Ref. | Study type | Comparison groups | Key comparative findings | Additional contributions in current review |
Cemil et al[1], 2024 | Comparative Study | LHP vs Milligan-Morgan (Grade II/III) | Lower pain scores, faster return to work | Referenced in pain and operative time outcomes |
Wee et al[2], 2023 | Meta-analysis | LHP vs conventional hemorrhoidectomy | Lower pain (24 hours, 7 days, 14 days), shorter recovery | Main data source for comparative meta-analysis |
Poskus et al[3], 2020 | RCT | LHP vs sutured mucopexy vs excision | Less pain early on; recurrence higher with LHP | Used to demonstrate recurrence concern |
Cheng et al[4], 2024 | Meta-analysis | Diode LHP vs MM & Ferguson | Lower pain, shorter hospital stay | Supported benefits in hospital stay and pain |
Lie et al[5], 2022 | Meta-analysis | LHP vs Various Controls | Less pain, faster recovery; recurrence concerns | Cited in recurrence and long-term efficacy debate |
Jin et al[6], 2024 | RCT | LHP vs RBL (Grade II) | LHP less painful; similar short-term efficacy | Highlighted minimally invasive alternative to RBL |
Eray et al[7], 2025 | Retrospective Study | LHP + Ferguson vs conventional | Combined technique reduced pain and bleeding | Introduced vessel ligation adjunct concept |
Maloku et al[8], 2014 | Comparative Clinical Study | LHP vs Open Hemorrhoidectomy | Shorter OR time, less postoperative pain | Provided real-world timing and pain data |
Tan et al[9], 2022 | Systematic Review & Meta-analysis | LHP vs milligan-morgan hemorrhoidectomy | LHP had lower pain, bleeding, faster recovery | Framed entire evidence base; critical meta-analysis |
LHP is a well-tolerated, effective alternative for grade II–III hemorrhoids, offering significant reductions in postoperative pain and convalescence compared to conventional hemorrhoidectomy. However, the potential for higher recurrence must be balanced against these benefits. Patient-centered decision-making, informed consent, and continued technical refinements will define LHP’s evolving role in hemorrhoidal therapy. Current evidence supports its use especially in outpatient settings, including under local anesthesia, where rapid recovery and lower morbidity are prioritized. Incorporating adjunctive techniques such as vessel ligation or mucopexy may improve long-term durability, particularly in borderline grade III/IV disease. Future prospective studies should focus on standardizing laser parameters, defining optimal patient selection criteria, and evaluating hybrid approaches that combine LHP with arterial devascularization to establish a more robust long-term efficacy profile.
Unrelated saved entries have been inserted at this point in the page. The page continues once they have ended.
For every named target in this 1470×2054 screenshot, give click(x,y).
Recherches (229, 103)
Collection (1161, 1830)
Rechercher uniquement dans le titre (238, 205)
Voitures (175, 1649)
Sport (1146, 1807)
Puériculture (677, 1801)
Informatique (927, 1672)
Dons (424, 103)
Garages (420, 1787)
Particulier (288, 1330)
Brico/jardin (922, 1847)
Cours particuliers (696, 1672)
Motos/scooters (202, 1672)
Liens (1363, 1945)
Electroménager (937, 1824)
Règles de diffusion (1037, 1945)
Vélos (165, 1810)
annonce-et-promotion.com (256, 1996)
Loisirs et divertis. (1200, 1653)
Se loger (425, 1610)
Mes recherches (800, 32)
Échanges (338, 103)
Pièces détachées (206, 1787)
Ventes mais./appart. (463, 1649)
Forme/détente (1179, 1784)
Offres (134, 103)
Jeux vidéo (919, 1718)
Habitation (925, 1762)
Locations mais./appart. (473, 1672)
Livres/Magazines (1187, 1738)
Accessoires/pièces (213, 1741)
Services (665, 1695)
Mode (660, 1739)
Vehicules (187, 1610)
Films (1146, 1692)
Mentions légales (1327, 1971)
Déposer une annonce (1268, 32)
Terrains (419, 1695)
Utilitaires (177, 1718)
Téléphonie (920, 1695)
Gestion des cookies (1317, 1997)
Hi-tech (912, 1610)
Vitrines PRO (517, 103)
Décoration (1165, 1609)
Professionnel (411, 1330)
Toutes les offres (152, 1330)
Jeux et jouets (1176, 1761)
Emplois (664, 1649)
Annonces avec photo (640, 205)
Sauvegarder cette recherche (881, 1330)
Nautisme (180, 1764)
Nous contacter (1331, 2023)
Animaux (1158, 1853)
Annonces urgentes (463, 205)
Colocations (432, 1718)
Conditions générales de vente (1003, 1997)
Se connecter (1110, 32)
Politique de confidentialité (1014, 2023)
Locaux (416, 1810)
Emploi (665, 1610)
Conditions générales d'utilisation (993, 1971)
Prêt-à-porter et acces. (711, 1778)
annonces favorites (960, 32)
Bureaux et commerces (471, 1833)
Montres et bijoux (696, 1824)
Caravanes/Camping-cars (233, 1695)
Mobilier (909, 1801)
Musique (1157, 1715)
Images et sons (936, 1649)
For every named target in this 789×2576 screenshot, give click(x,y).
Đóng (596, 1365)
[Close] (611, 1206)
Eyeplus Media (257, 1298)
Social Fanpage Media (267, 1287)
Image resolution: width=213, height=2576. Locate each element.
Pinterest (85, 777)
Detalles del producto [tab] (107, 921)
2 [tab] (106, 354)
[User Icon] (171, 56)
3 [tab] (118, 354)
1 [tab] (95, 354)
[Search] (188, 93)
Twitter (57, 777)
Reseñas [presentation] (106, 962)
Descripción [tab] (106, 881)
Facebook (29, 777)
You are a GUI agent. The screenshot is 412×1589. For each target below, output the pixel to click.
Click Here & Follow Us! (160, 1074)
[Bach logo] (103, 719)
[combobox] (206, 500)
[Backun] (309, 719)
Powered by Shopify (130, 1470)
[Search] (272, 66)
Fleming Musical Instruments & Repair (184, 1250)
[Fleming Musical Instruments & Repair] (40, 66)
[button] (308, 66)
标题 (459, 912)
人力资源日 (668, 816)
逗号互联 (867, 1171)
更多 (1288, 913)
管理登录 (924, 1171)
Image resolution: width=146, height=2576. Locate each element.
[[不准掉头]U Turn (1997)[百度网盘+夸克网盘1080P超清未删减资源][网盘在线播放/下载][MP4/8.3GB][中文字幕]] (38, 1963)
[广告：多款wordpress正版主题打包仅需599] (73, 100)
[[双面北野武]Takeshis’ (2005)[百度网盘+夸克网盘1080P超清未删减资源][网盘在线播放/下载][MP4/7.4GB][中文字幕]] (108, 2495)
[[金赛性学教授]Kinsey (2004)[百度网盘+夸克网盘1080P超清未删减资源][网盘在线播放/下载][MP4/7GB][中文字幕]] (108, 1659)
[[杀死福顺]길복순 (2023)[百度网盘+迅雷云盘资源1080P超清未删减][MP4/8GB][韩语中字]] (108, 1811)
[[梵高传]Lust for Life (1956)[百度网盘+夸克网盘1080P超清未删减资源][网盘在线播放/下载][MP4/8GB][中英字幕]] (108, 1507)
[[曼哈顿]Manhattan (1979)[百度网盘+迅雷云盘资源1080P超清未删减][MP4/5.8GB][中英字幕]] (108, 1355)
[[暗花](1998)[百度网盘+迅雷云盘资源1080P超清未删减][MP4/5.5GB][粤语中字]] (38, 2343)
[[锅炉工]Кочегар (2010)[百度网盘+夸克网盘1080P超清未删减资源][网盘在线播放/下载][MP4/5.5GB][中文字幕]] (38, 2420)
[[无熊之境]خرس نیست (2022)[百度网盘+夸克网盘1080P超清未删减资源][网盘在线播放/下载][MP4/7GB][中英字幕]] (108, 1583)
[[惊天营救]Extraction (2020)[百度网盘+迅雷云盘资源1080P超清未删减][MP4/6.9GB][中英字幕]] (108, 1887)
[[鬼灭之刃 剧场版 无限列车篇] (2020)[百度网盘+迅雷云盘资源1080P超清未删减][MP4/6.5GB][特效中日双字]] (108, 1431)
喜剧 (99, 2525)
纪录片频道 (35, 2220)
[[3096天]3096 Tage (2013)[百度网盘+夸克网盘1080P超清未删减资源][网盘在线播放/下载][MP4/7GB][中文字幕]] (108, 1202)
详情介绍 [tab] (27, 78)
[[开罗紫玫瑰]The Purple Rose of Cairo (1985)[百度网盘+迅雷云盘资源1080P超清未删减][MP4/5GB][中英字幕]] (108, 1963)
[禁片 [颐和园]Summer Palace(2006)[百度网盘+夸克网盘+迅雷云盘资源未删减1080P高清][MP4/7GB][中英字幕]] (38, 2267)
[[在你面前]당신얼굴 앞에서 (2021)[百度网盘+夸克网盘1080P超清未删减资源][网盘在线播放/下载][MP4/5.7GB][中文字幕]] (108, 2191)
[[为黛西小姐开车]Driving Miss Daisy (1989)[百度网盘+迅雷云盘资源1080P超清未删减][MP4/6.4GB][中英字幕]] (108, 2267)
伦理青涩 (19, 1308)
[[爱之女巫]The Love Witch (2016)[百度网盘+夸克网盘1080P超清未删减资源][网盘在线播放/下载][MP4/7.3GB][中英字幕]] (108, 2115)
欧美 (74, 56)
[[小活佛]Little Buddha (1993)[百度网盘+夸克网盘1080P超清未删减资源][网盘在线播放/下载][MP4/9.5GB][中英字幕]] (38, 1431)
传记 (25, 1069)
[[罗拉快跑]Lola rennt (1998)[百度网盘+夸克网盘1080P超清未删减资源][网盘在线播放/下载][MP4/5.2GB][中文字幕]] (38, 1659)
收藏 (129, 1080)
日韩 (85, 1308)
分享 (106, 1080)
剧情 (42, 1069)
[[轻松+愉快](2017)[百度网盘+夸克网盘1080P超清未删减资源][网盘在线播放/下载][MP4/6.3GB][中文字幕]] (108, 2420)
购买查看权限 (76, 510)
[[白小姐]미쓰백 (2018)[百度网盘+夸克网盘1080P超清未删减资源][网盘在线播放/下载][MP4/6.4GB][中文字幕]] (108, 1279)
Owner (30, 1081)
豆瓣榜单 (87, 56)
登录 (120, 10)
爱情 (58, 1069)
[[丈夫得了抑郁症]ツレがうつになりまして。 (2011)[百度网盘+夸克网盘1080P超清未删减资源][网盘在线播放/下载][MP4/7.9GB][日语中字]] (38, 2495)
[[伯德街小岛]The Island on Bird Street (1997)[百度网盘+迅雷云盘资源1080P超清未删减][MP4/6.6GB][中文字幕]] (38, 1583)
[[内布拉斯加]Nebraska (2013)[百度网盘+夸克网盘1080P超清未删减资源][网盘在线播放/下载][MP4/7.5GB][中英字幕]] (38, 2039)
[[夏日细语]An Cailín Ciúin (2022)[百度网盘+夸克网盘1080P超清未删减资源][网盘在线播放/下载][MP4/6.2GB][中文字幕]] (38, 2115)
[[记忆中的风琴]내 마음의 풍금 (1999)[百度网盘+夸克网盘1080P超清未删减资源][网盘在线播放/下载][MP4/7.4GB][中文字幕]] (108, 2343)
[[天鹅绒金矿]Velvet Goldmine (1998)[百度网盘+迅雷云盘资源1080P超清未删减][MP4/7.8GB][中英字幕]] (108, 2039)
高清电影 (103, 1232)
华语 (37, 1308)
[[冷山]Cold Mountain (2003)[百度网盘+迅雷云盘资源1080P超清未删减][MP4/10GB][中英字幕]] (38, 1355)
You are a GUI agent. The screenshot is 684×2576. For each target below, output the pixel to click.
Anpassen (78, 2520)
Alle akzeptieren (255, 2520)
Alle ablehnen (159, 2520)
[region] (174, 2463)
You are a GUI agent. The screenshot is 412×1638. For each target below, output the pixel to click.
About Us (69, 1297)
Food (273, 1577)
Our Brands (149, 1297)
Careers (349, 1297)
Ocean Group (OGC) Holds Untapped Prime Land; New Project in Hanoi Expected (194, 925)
The authors would like to express their sincere gratitude to Modawat Charitable Association for their continuous support in delivering essential healthcare services to patients who are unable to afford treatment. Their contributions have been vital in ensuring equitable access to care and have significantly enhanced the quality of life for our underserved populations.